Personal guarantee of the portion of the sale price that is seller financed is the first step towards letting you sleep better at night. There are four more guarantees also: (1) stock pledges; (2) a lien against all business assets; (3) covenants governing what the new owner (the buyer) can and cannot do in terms of operation of the company; and (4) term life or disability insurance covering those possible life events.

Seller financing of a portion of your business sale price is one of the best investments you can make in terms of transparency of its progress, and guarantees of getting paid. Get educated on all of its details, and include these five guarantees in the deal when you sell your business.

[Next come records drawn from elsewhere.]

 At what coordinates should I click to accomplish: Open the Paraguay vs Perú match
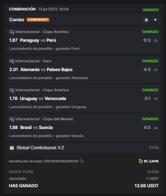[x=38, y=40]
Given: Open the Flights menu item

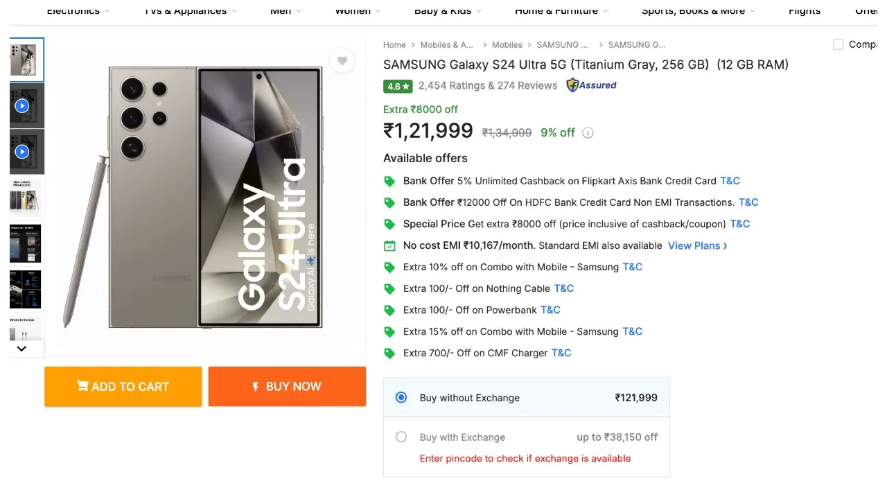Looking at the screenshot, I should point(805,10).
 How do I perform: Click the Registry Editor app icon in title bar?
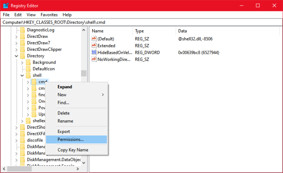5,5
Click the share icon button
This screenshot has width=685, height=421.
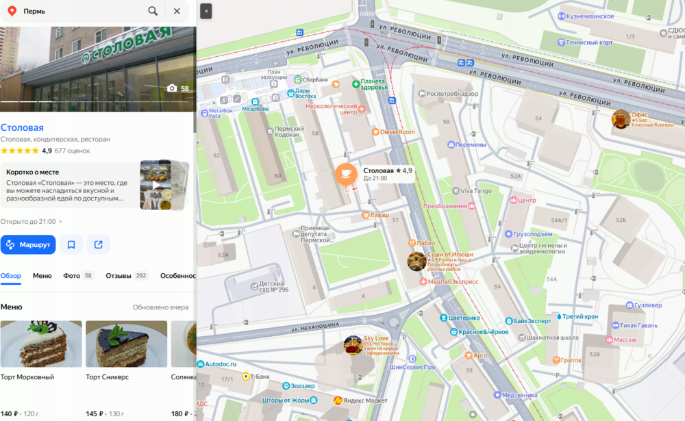coord(98,244)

3 Myths & Fears when selling a business

As a Dallas business broker, I get a front row seat to all of the emotions, fears, and misconceptions of business sellers about the sell process of selling a business. Every day sellers complain, lament, excuse, and hem and haw about why they do not want to even consider financing the sale of their business.  I can categorize those hundreds of complaints into the following eight (sometimes legitimate but mostly illegitimate) complaints about seller financing.  I’ll address each of them in brief form here, and in more detail in subsequent articles.

dallas business broker
What is true and what is not?

Fear # 1: There’s No Guarantee That I’ll Get My Money

This is a legitimate fear in the abstract, but actually a low risk. Standard terms of a seller note (seller financing) include a personal guarantee by the buyer (in other words, they are pledging all their other assets), a stock pledge (in the case of default, the seller can foreclose on the stock of the new business through a simple procedure… Assuming that there is not a senior lender involved in the sale.), a lien against all assets of the business, covenants governing how the business will be run during the term of the note, and a term life insurance or disability policy that would pay off the note in the event of death or disability of the buyer.

Fear # 2: What if They Run the Business Into the Ground?

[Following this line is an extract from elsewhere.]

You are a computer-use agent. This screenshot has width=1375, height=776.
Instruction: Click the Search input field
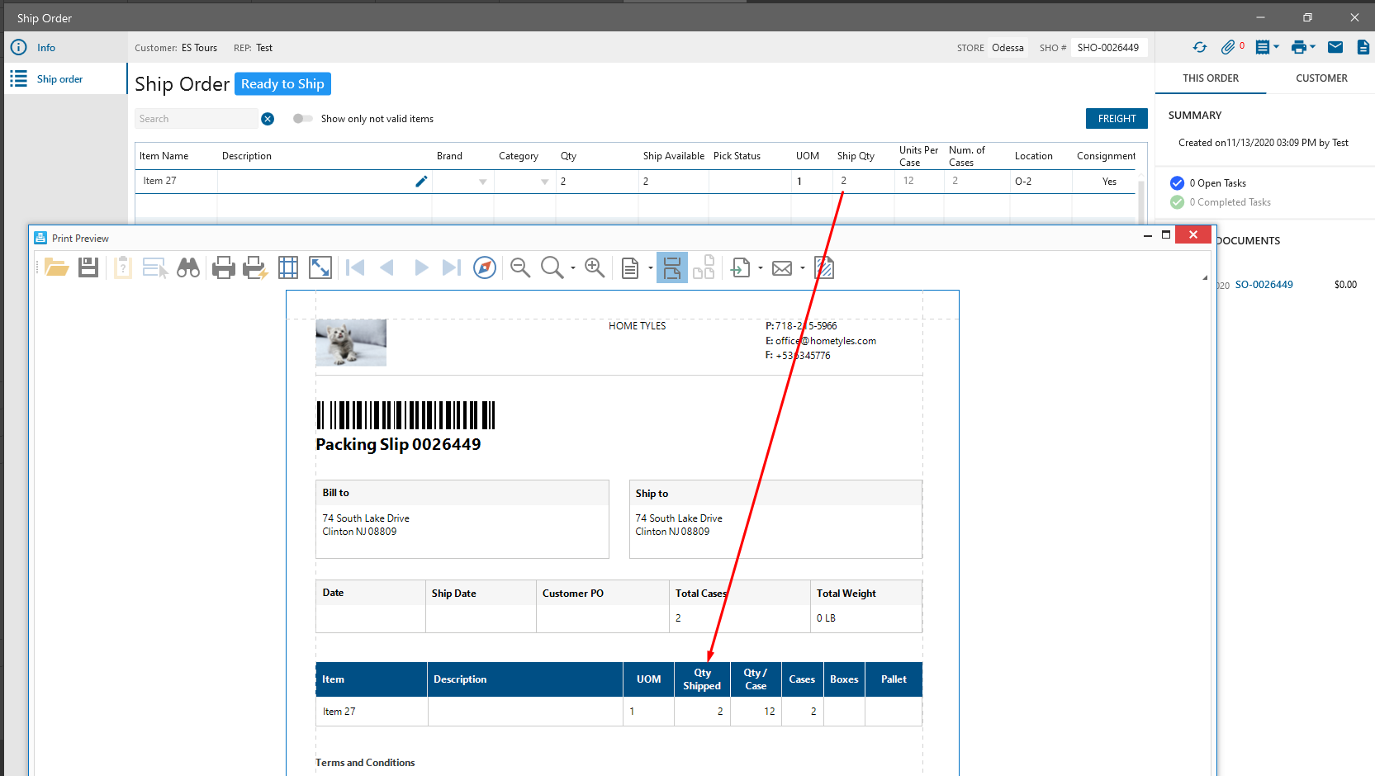[197, 119]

So what? If they do, you have all the protections described above, plus there are standard precautions that can be included in the deal to minimize that risk. First, make sure before you finalize the sale that your business is as turnkey as it should be; the new buyer should be able to step into your shoes and, without too much training, be able to replicate and build on your success.  Make sure “you” are not the whole business. Also, a good business broker makes sure that the buyer has relevant experience.  Look at the business buyers resume and see what experience is relevant.  I should also note that it is common to include the right of the seller to monitor the business progress through monthly or quarterly reports tailored to those aspects of business you know are key to success or failure. This gives you an opportunity to anticipate potential problems before they happen, and advise the buyer of how to adjust a few things. You and the buyer both want the business to thrive and grow; you are both invested in its success. If all else fails, you’ll be able to repossess the business, retool, and resell it.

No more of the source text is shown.